▶ _WORK INSTRUCTIONS_: Repeat, word for word, the stretch of the piece on Alberta separatism from "This is up from" through "later this year.".

▶ _PROVIDED TEXT_:
Alberta Premier Danielle Smith is looking out for oil and gas profiteers as she stokes the fires of Alberta separatism.

In order to protect the planet-destroying oil and gas industry, she is relying on and helping to build up the far-right and its hate. Her government has introduced bill 54 in the Alberta legislature to make it easier for a far-right group to field a referendum on separation.

Polling in early April showed 25% of Albertans supported separation from Canada; after the Liberal’s election win this has risen to 36%.

This is up from 29% during the crest of the “Western Exit” (Wexit) wave, according to a Common Front poll in 2019. Danielle Smith rode this far right wave into the leadership of the United Conservative Party (UCP) to become Alberta premier in 2022, Her campaign was powered by far-right Take Back Alberta (TBA) members operating in the UCP base. Islamophobic, transphobic and left-bashing climate deniers in the TBA lead the Alberta Prosperity Project which is demanding a referendum later this year.

Details from 2019 polling show the political divides in support for separation: 68% of those self-identifying as far right; 46% of UCP supporters (65% in 2025); 11% of Liberal supporters; and 10% of NDP supporters.

Colonial myths and far-right hate

The Alberta Prosperity Project uses the settler colonial myth of “pioneers” with “expectations of self-government" on the “western frontier”, defending their way of life against the political and economic elite in Ontario and Quebec. Their reasons for separation include their belief that the federal government supports, “wokeness, cancel culture, critical race theory, the rewriting of history, and the tearing down of historical monuments;” “the elimination of the supremacy of God;” and has used “a questionable public health crisis to infringe on basic constitutional freedoms.”

The real history of Canada differs from the myths of self-reliant pioneers. It was federal government policies in the 19th century that enabled settlers to take over Indigenous lands in what became the province of Alberta in 1905. The feds built the railroad; set up the Northwest Mounted Police (forerunner of the RCMP); and perpetrated a genocide against Indigenous peoples to take them off the land.

Alberta oil production starting in the late 1940s and transformed the economy almost overnight. Royalties and licenses began providing significant government revenue. After the 1970s oil crisis the federal government wanted greater control of energy policy: Pierre Trudeau’s early 1980s National Energy Policy provoked a precursor wave of “western alienation” pushing Conservative politics to the right.

Smith’s right hand man Rob Anderson co-authored the “Free Alberta Strategy” (FAS) in 2021 to counter alleged “sustained federal attacks” on Alberta’s oil and gas industry. Smith followed this playbook by enacting the Alberta Sovereignty Act as soon as she became Premier.

▶ _SUPPLIED ENTRIES_:
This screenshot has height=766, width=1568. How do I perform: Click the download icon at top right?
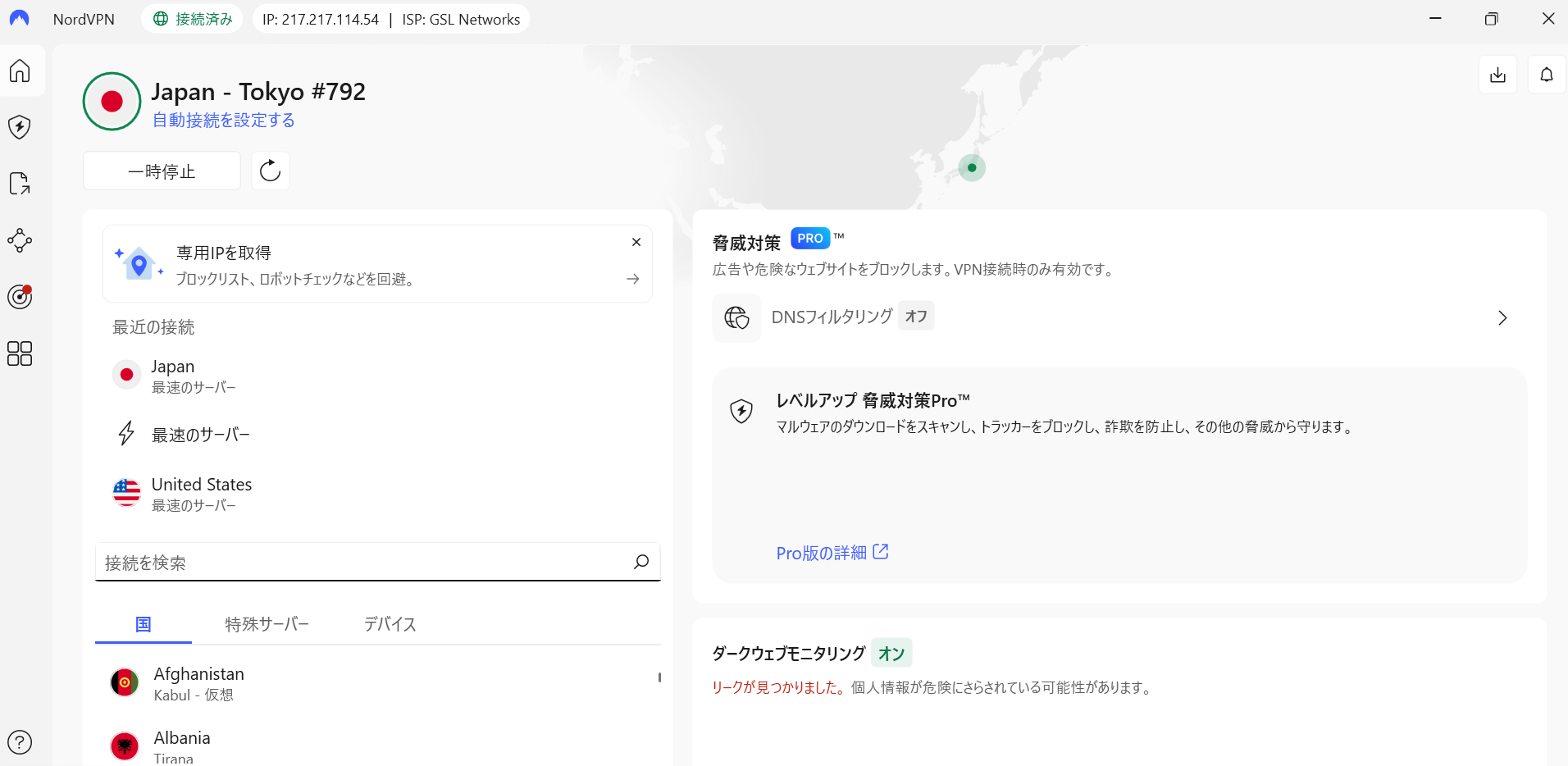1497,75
...
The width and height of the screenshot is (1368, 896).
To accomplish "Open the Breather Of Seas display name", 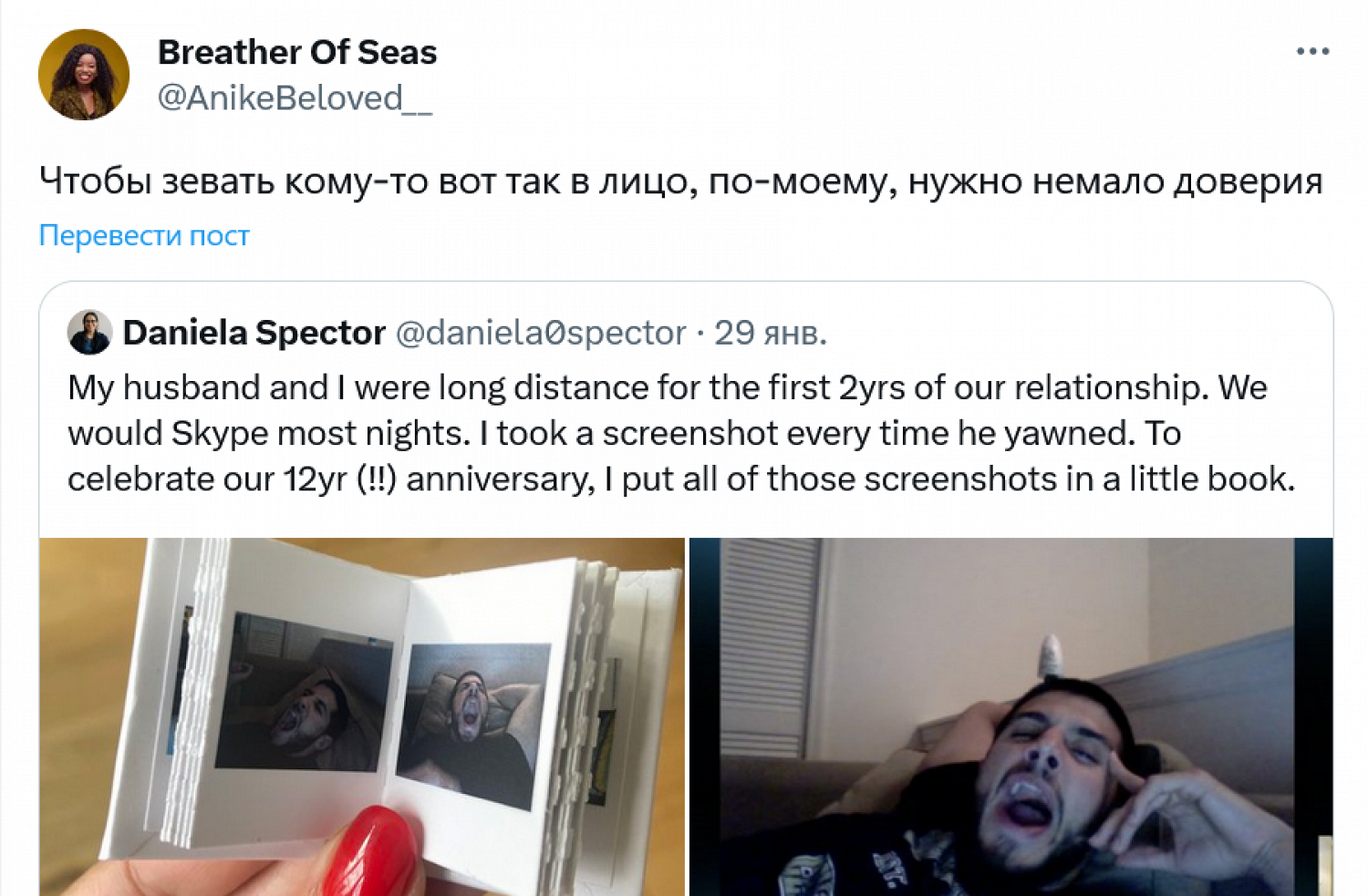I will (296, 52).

▶ _REPLY_:
This is up from 29% during the crest of the “Western Exit” (Wexit) wave, according to a Common Front poll in 2019. Danielle Smith rode this far right wave into the leadership of the United Conservative Party (UCP) to become Alberta premier in 2022, Her campaign was powered by far-right Take Back Alberta (TBA) members operating in the UCP base. Islamophobic, transphobic and left-bashing climate deniers in the TBA lead the Alberta Prosperity Project which is demanding a referendum later this year.